Password for registration / validation link: tabpfn-2023
This is an alpha family and friends service, so please do not expect this to never be down or run into errors. We did test it though and can say that it seems to work fine in the settings that we tried.
PLEASE DO NOT SHARE THIS REPOSITORY at this point outside of the NeurIPS Tabular Representation workshop.
What model is behind the API? For now, this version is the light version to save compute on our side, not the TabPFN (Fast) or TabPFN (Best-Q) which we presented at the Neurips Workshop. We will change this once we see our server is working stably. It is a new TabPFN which we allow to handle up to 10K instances with up to 500 features. This TabPFN is not ensembled, we will put out improved and ensembled models soon.
We would really appreciate your feedback!
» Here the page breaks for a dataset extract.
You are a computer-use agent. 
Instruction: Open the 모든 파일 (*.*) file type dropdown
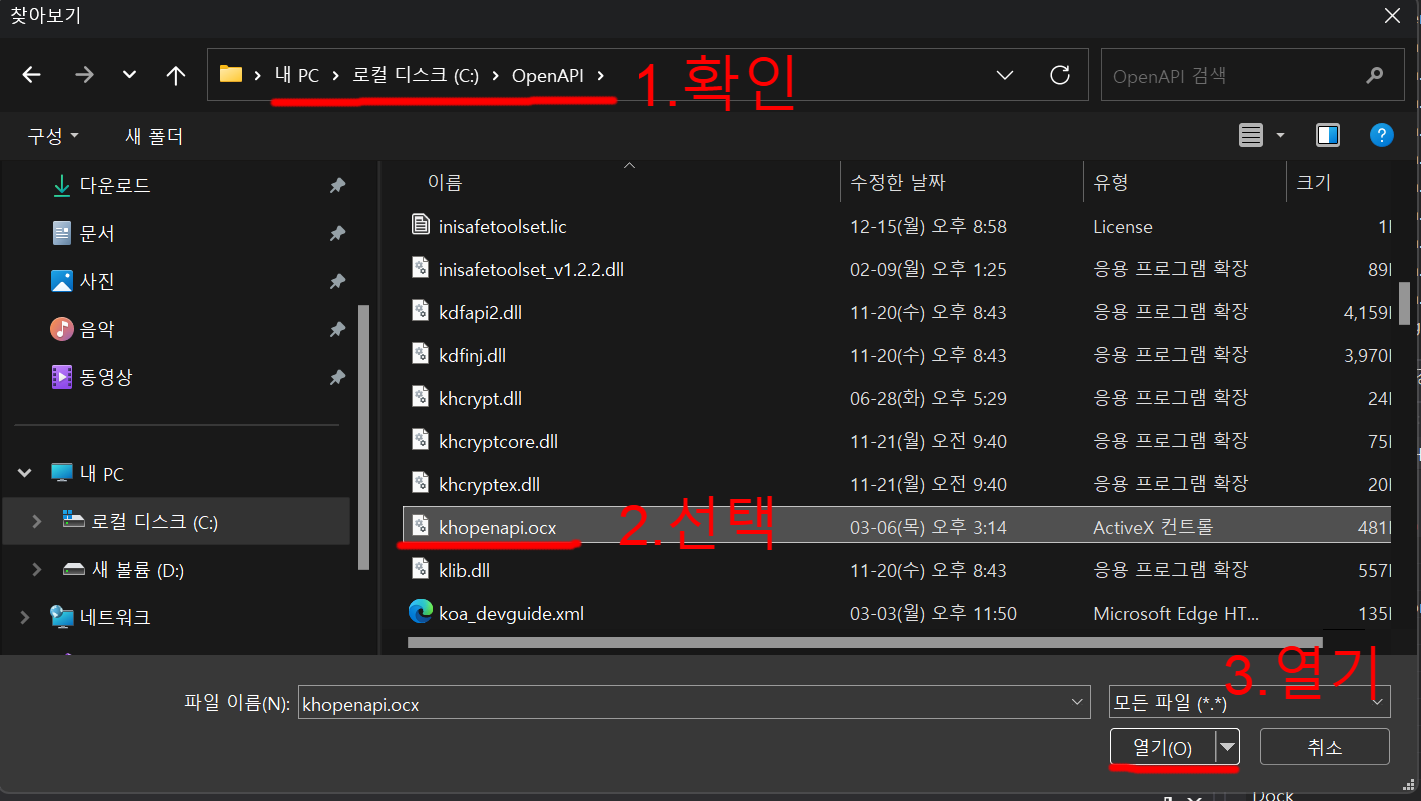point(1248,702)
If you encounter bugs or suggestions for improvement please create an issue or email me (samuelgabrielmuller (at) gmail com).
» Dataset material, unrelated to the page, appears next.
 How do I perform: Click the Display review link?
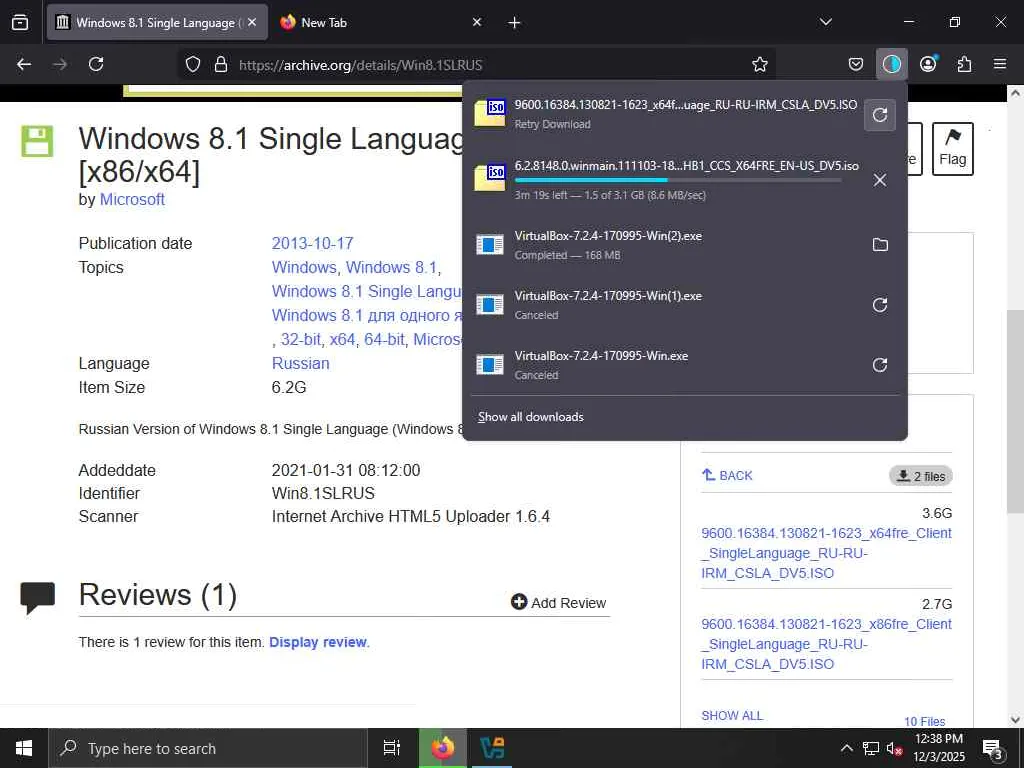click(x=317, y=642)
We created a colab tutorial to get started quickly.
pip install tabpfn-client
Import and login
from tabpfn_client import init, TabPFNClassifier
init()
Now you can use our model just like any other sklearn estimator
tabpfn = TabPFNClassifier()
tabpfn.fit(X_train, y_train)
tabpfn.predict(X_test)
# or you can also use tabpfn.predict_proba(X_test)
To encourage better coding practices, ruff
has been added to the pre-commit hooks. This will ensure that the code is formatted properly before being committed. To enable pre-commit (if you haven't), run the following command:
pre-commit install
Additionally, it is recommended that developers install the ruff extension in their preferred editor. For installation instructions, refer to the Ruff Integrations Documentation.